Lo más positivo de esta crisis sanitaria es la solidaridad que está demostrando nuestro país de diversos motivos: fabricando mascarillas en casa, material sanitario con impresoras 3D, donando material sanitario a los hospitales, y al de campaña emplazado en Ifema, como ha hecho recientemente la Universidad Alfonso X el Sabio, donando comida para ayudar a los profesionales sanitarios y a las personas con necesidades especiales… Un largo etcétera al que habría que sumar otro tipo de ayuda encomiable, como la prestada por aquellas personas que están ayudando a los más vulnerables, a nuestros mayores que viven solos en sus domicilios y que, debido al confinamiento y al ser un colectivo de riesgo, no pueden salir a adquirir los productos de primera necesidad durante el estado de alarma que, recordemos, fue decretado por el Gobierno de España el pasado 14 de marzo durante dos semanas, siendo prorrogado hasta el próximo 11 de abril. Y ya veremos hasta cuando dura. 

La gran labor de los profesionales sanitarios en el epicentro de la pandemia

Hay que destacar la gran labor que están realizando los profesionales sanitarios en la crisis sanitaria por la pandemia del Covid-19. Llama especialmente la atención el desgaste emocional y físico al que se enfrentan cada día los profesionales sanitarios, entre ellos, los enfermeros, que trabajan cada día en el epicentro de la pandemia, sometidos al contacto asistencial durante largas horas con una elevada carga vírica y, por tanto, expuestos al riesgo de contagio permanentemente.

Es común a los enfermeros, y resto de sanitarios, que en su día a día, al volver a su hogar, en el que esperan sus familiares confinados, eviten hablar del drama que viven en su trabajo y procuren evadirse hablando de otras cosas, con la consiguiente carga que esto supone, al no poder desahogarse, al no recurrir a esa necesidad humana para poder expresar lo que uno siente. También hacen un gran esfuerzo diario, de lucha contra la intranquilidad, por si en algún momento pudieran ser foco de contagio del Covid-19. 

Muchos profesionales sanitarios que cada día luchan por los pacientes ingresados en los diversos hospitales españoles, desbordados, con falta de material según alegan, y con un día a día que es de gran crudeza. Ante el desbordamiento común en los hospitales, se ha recurrido a la ayuda de profesionales sanitarios jubilados hace menos de dos años, y también de estudiantes de la rama sanitaria de último curso. Hay que tener en cuenta que muchos sanitarios se han contagiado con el coronavirus Covid-19. Aún con refuerzos, la situación hospitalaria sigue siendo muy complicada ante la crisis sanitaria, cada día ingresan muchos pacientes.

Todo lo comentado anteriormente, nos hace cerciorarnos de la importancia que tiene en nuestra sociedad el trabajo que realizan los profesionales sanitarios. Un área vocacional, que siempre será necesaria. Al fin y al cabo, todos, más tarde o más temprano, estaremos en sus manos, nuestra salud dependerá de sus cuidados y buen hacer.

Dentro del área de Ciencias de la Salud, junto a los médicos, destacan por su importancia los enfermeros. Cada vez son más los jóvenes que cursan el Grado en Enfermería, jóvenes con especial vocación por el cuidado del paciente, por el seguimiento de su tratamiento, y por buscar la humanización de la enfermedad y la calidez asistencial, siendo, en definitiva, el brazo derecho de los médicos.

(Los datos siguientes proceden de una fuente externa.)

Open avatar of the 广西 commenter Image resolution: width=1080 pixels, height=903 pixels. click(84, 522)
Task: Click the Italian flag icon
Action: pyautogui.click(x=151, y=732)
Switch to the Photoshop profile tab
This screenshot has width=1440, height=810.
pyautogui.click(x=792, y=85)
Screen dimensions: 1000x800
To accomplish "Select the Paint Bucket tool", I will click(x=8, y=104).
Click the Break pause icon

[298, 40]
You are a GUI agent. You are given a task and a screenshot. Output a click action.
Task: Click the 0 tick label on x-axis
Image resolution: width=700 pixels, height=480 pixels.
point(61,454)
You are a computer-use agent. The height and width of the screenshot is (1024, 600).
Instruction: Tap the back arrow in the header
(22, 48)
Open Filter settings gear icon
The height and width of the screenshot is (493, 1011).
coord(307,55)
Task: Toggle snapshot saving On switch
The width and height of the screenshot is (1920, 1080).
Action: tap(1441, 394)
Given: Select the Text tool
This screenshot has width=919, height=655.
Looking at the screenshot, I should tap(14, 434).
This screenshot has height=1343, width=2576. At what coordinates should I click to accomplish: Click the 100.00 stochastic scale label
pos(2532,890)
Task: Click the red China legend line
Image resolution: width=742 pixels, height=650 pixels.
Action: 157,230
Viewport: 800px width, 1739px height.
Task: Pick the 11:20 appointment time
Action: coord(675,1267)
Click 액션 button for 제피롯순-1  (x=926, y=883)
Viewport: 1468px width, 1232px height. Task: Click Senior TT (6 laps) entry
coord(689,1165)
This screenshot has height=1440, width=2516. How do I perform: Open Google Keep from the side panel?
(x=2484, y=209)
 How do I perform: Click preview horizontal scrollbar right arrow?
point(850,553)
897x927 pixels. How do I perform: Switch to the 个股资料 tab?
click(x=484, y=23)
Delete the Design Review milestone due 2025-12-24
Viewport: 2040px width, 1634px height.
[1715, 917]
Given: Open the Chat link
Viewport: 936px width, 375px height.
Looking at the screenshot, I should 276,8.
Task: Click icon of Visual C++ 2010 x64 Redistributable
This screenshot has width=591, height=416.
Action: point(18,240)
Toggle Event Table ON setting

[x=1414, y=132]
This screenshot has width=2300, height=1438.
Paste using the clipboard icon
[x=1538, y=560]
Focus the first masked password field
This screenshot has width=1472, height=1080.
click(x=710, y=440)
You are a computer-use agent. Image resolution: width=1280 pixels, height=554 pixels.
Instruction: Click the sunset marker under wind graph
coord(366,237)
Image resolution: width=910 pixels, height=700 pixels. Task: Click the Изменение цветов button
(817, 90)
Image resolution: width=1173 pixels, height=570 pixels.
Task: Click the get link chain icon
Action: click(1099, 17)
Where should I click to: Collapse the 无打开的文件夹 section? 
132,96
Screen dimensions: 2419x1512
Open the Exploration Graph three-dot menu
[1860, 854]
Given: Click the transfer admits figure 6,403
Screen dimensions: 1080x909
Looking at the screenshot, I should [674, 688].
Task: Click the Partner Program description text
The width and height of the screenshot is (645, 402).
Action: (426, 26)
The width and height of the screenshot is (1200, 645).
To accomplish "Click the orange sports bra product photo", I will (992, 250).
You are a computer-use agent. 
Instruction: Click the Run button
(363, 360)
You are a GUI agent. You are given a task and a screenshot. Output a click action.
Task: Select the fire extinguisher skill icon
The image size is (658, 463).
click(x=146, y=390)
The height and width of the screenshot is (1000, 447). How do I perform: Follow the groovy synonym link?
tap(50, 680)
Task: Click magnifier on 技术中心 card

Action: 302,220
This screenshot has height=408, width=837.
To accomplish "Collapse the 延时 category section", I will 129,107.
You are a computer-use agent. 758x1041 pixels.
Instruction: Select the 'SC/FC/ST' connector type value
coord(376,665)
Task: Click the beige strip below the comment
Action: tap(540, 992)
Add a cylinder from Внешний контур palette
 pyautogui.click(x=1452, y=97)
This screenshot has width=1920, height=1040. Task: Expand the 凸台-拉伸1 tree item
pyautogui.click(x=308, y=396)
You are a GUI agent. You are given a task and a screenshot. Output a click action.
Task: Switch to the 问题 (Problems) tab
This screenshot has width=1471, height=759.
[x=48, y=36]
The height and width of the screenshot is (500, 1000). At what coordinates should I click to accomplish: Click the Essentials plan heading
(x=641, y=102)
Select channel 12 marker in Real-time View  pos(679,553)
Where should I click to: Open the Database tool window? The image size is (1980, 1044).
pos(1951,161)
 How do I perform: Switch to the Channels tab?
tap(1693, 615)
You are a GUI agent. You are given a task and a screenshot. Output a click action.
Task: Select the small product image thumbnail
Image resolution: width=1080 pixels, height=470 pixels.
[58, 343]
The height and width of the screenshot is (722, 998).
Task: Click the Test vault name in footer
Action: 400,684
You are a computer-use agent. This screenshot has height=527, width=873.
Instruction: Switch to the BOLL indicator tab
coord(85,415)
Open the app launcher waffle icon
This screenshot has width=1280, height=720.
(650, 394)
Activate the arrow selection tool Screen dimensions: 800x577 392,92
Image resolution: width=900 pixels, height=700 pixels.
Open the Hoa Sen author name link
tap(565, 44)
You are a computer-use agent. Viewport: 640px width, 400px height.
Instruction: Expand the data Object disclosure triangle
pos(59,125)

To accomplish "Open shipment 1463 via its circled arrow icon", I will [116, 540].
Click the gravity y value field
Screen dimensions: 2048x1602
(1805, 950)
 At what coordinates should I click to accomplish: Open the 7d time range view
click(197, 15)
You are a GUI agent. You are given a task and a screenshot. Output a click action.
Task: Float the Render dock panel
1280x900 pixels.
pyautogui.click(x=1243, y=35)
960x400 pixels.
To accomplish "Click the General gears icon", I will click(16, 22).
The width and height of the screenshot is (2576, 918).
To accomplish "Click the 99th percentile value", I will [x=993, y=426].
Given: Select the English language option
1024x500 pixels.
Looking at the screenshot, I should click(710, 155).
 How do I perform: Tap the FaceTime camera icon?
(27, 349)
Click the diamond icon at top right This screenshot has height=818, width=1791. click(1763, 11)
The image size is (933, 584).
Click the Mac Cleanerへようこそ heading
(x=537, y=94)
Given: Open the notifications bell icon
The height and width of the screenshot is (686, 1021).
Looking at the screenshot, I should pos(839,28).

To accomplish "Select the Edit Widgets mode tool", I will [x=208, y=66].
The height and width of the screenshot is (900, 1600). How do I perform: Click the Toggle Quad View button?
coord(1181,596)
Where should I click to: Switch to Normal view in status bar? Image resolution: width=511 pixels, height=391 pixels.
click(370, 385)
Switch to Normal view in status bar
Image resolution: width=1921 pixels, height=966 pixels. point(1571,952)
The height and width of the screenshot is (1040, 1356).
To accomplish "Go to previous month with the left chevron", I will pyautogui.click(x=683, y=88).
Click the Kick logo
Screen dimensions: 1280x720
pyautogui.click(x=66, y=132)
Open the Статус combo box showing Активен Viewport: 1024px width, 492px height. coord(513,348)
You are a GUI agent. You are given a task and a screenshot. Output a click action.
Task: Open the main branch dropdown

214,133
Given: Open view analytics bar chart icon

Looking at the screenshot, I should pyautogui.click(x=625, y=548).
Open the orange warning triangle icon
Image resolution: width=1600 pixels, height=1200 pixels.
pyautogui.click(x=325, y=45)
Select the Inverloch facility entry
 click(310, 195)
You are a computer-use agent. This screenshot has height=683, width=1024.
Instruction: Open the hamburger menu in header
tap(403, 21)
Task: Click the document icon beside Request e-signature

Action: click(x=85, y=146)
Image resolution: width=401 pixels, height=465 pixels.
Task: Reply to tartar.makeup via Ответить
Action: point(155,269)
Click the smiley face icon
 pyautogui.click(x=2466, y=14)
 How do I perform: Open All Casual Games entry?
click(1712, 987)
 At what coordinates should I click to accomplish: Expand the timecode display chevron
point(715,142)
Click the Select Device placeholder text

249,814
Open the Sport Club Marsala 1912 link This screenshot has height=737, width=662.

Ante una crisis sanitaria como la que estamos viviendo a nivel global, nunca está de más ampliar conocimiento cursando el Máster Universitario Online en Urgencias y Emergencias del Adulto para profesionales de Enfermería.
 
Otros se decantan por ser auxiliares de Enfermería, el gran apoyo en la higiene del paciente, entre otros aspectos. 

Quienes se decanten por guiar su vida hacia la rama sanitaria, apostarán por unos perfiles profesionales imprescindibles en cualquier sociedad y época. Y, ante todo, protagonizarán una actividad profesional vocacional, y muy dura, a la vez que gratificante. Y es que, no hay mejor satisfacción profesional y personal que saber que hemos ayudado a que una persona pueda seguir viviendo.